Thank you so much for your prayers. Erin said she could sense God’s peace beyond measure.
Wow, she is one strong woman! I periodically look at her blog to see how things are going and have admired her strong faith in the face of some serious obstacles. She and her family with be in my prayers. cb
ok, that sounded insensitive and i made a typo. I’m very sad that she has had to go through this loss – especially after the major struggles with her marriage. It just seems really unfair. I pray for God’s blessing and healing to her and her family. I also pray that this might serve to soften George’s heart and lead him back to his family. cb
I am so sorry for Erin’s loss. It seems she’s been through so much these last few months. My thoughts are prayers are with Erin and her family at this time. How lucky she is to have a supportive friend like you.
Adrienne, Please pass along to Erin that she is in my thoughts and prayers. I have been following her blog which I found through your blog and have also been talking to her by email. We are both going through difficult times in our marriages. I hhave no wonderful words to say right now, I am just so sad for erin. Please tell her I am thinking of her.
Oh, this is so incredibly sad and yes, it seems so unfair. God, please use this to restore her marriage.
Adrienne, please let Erin know that she is in my prayers and that I will continue to lift her and her family up in my prayers. She is very blessed to have a friend like you.

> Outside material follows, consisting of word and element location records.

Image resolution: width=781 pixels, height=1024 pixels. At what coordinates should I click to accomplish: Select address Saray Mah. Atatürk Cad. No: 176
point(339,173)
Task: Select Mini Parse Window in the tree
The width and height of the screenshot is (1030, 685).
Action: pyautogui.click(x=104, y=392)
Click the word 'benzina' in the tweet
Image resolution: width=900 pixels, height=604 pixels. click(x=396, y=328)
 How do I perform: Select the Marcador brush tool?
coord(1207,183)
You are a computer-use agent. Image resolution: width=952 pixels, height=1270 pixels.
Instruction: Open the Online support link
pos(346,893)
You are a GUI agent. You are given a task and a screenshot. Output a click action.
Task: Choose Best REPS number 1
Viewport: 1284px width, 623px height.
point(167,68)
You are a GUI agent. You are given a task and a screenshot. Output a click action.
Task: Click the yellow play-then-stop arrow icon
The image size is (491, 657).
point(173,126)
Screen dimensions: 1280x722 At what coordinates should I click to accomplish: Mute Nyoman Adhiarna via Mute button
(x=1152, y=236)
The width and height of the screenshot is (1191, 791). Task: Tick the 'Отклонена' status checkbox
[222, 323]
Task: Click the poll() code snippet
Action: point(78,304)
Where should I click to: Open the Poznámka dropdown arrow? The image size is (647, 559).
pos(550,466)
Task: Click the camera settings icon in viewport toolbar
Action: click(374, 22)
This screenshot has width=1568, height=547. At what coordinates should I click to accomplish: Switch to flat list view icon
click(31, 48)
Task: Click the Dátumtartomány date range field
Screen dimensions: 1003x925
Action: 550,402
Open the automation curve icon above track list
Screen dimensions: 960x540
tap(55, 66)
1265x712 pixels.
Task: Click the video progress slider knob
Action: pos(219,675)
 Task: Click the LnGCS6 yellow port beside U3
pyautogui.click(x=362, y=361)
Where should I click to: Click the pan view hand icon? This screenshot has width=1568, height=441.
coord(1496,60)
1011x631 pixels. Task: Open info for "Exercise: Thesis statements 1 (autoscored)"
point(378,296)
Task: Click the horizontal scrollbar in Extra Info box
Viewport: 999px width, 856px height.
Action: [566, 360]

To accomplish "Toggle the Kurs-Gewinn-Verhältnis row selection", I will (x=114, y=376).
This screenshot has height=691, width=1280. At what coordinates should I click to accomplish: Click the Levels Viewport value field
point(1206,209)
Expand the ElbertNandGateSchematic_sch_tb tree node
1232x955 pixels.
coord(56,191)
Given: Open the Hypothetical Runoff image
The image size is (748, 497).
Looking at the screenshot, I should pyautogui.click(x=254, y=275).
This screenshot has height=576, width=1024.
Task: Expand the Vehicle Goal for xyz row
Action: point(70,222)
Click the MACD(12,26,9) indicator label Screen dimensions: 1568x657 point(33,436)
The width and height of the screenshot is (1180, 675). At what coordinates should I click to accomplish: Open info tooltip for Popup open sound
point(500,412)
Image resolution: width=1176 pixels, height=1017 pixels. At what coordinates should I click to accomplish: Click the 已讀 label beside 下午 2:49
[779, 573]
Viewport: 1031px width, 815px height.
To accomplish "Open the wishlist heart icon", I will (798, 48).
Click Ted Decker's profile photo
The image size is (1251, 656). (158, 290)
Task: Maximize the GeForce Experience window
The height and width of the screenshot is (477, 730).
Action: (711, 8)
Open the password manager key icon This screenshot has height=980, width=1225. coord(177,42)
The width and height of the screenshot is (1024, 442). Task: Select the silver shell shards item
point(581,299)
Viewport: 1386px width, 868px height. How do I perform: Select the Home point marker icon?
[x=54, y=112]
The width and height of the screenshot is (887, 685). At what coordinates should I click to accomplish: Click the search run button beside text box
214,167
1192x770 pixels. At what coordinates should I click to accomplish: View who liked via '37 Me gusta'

Adrienne, please let Erin know we are praying for her here in Texas and will continue to do so. I am so very sorry for her loss. I am thrilled she has a wonderful friend in you. Gosh, she has been through so much the past several months. I am just so sad for her right now. I wish I could give her a BIG hug!
Paula and Family
I read the message about Erin yesterday, and shortly after I found out a friend of mine was headed to he hospital to deliver also. It befuddled me how (yet again) two women who are worlds apart, were going through something so similar, but so very, very different.
Erin and the rest of her family are in my thoughts and prayers.
We will keep Erin and her family in our prayers. I am so very sorry for her loss, but glad she has such a strong friend in you.
God Bless from East Texas
My heart breaks for your friend. I am lifting her up in prayer. You are such a wonderful writer and an inspiration. I think people who have not experienced grief cannot understand some things. You are a blessing.
On the day that one of my friends brought her little boy (ironically named Jackson) into the world, another loses her child. This world has so many seemingly contradictions for us who cannot see the big picture. May we all continue to trust in the big picture of God and lay our hopes on Him. I pray He continues to make His peace and love so incredibly real to Erin and her family. My heart achies for her loss.
Michelle in CO
Hey there Adrienne
It has been a while since I have left you a comment, but I am going through the credential program and have been busy. I just read a few blogs I was behind on, and I am still just so touched. I will pray for your friend. As sad as it is, the Lord has his reasons. I will pray for her to see this and pray for her strength.
heartbroken but trusting Him with you.